**Supplied records**

— BEGIN —

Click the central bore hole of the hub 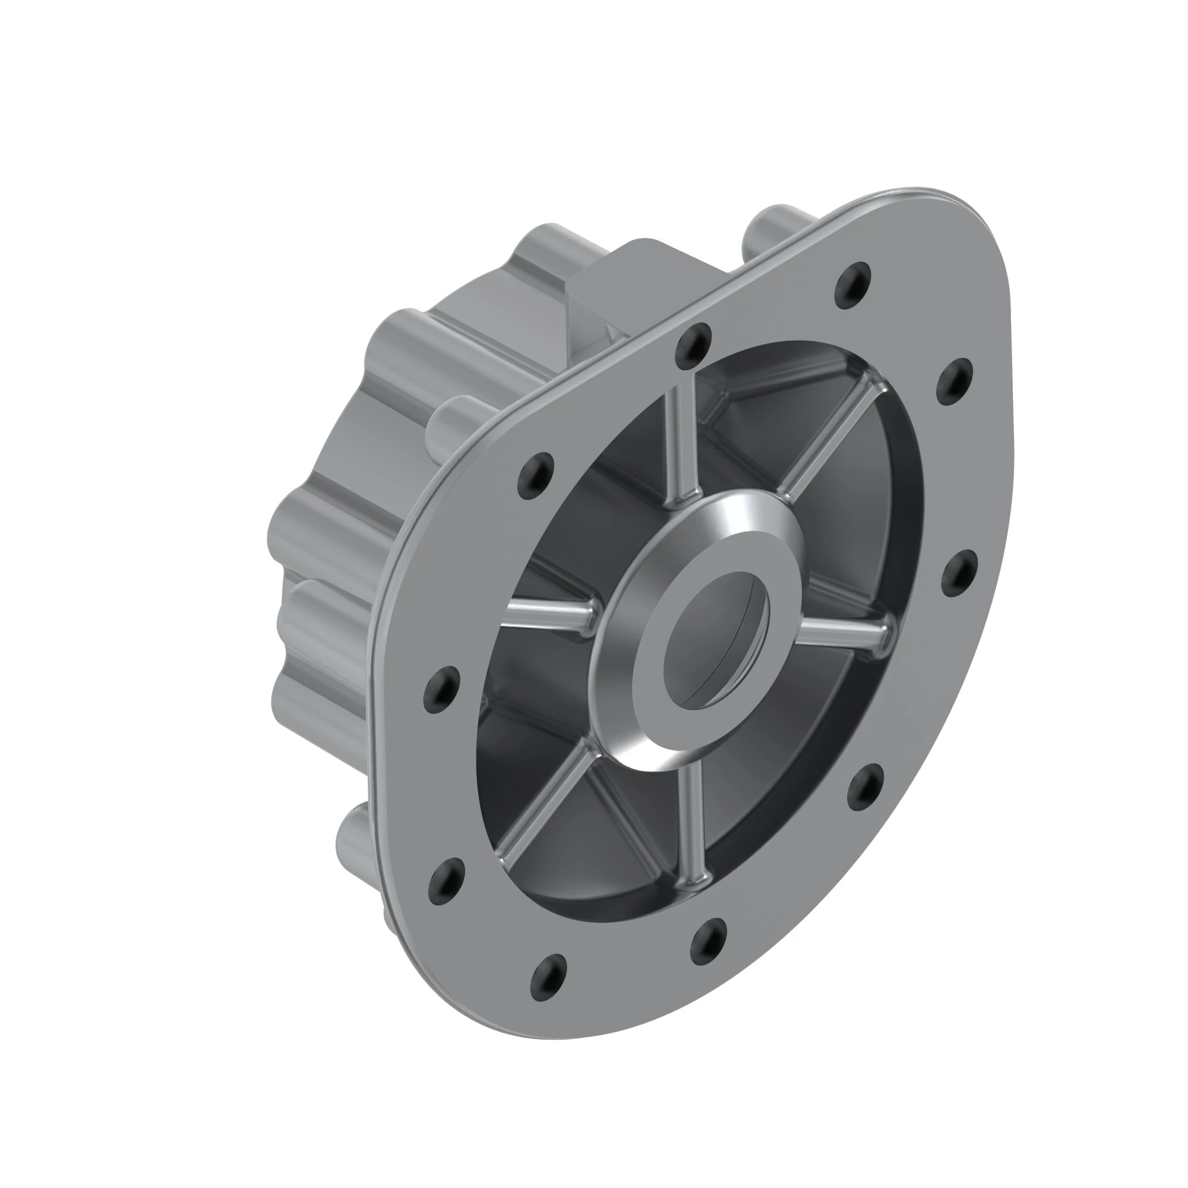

— END —
— BEGIN —

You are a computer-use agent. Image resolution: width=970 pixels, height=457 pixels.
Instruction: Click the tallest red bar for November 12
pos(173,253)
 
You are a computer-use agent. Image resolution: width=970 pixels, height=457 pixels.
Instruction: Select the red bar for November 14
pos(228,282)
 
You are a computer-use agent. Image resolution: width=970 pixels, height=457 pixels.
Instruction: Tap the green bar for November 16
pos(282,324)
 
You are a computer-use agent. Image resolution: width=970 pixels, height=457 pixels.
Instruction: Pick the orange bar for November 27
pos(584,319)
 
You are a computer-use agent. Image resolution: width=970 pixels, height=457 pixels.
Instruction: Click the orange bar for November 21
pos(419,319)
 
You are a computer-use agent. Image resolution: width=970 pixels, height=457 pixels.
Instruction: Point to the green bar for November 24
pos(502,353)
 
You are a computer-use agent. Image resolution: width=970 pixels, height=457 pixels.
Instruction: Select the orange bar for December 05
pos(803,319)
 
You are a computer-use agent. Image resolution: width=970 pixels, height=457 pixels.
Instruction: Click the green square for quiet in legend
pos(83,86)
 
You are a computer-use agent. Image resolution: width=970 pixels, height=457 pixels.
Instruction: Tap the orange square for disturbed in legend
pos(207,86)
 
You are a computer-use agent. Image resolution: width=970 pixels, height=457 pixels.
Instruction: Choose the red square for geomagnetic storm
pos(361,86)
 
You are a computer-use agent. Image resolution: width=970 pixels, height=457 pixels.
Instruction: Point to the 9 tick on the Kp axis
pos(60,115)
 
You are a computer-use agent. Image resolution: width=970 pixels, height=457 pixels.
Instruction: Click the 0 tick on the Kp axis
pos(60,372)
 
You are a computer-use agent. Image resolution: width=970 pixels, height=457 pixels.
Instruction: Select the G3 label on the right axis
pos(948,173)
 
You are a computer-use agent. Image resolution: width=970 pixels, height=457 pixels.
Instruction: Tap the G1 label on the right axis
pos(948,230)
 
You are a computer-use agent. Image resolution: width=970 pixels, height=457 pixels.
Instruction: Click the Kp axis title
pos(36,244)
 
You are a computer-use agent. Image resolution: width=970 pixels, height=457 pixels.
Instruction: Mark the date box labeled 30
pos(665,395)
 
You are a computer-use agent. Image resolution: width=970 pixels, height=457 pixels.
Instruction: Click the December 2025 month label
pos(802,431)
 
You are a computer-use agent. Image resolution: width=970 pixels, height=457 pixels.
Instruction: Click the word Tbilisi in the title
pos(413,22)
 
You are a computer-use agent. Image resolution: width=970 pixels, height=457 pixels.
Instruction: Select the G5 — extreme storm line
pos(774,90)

— END —
— BEGIN —

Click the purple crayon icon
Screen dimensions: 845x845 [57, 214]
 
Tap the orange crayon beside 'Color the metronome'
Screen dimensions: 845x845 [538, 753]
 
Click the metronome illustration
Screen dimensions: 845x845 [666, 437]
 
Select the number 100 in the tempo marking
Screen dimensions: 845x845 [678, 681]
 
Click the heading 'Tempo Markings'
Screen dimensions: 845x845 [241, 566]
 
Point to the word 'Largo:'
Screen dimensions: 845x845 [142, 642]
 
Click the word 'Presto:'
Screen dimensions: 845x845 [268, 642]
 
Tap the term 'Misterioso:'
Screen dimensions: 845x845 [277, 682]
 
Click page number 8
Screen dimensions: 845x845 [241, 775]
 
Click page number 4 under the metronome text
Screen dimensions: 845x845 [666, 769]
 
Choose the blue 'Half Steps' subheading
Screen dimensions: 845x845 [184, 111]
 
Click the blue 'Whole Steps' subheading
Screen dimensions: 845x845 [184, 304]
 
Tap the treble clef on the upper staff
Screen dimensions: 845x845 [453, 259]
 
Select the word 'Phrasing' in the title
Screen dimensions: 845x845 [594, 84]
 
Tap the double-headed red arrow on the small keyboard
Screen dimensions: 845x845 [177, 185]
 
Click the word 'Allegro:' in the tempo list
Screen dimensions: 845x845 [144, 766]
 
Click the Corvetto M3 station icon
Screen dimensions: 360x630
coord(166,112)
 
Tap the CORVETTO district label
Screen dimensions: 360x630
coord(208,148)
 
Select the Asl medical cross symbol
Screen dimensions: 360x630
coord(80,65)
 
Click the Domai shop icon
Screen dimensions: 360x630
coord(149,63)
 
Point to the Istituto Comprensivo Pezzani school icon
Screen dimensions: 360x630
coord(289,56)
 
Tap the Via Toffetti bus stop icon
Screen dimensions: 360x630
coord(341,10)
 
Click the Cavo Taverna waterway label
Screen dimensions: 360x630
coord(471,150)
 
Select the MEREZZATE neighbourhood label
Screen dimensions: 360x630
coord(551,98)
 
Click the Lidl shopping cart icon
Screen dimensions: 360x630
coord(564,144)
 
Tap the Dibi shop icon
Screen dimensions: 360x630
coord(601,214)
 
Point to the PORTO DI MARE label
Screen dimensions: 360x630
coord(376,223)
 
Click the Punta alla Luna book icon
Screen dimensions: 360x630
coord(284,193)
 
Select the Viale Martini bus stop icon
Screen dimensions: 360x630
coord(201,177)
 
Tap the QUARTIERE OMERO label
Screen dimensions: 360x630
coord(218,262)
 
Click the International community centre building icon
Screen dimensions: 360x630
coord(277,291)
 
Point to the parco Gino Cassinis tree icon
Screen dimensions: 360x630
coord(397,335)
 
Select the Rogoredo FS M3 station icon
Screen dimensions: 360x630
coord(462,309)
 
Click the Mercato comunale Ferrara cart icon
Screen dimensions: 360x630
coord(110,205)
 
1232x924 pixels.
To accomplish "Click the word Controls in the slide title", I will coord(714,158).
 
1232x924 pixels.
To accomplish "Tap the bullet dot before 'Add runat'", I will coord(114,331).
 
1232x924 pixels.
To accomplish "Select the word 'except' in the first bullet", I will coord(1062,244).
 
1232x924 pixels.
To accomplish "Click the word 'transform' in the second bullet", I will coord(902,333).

— END —

**Instruction**
Express the lines from the one containing "Tap the treble clef on the upper staff" up to and including the one containing "Screen dimensions: 845x845 [594, 84]" as a Markdown table with the columns Row and Line, numbering each line and omitting blank lines.

**Task result**
| Row | Line |
|---|---|
| 1 | Tap the treble clef on the upper staff |
| 2 | Screen dimensions: 845x845 [453, 259] |
| 3 | Select the word 'Phrasing' in the title |
| 4 | Screen dimensions: 845x845 [594, 84] |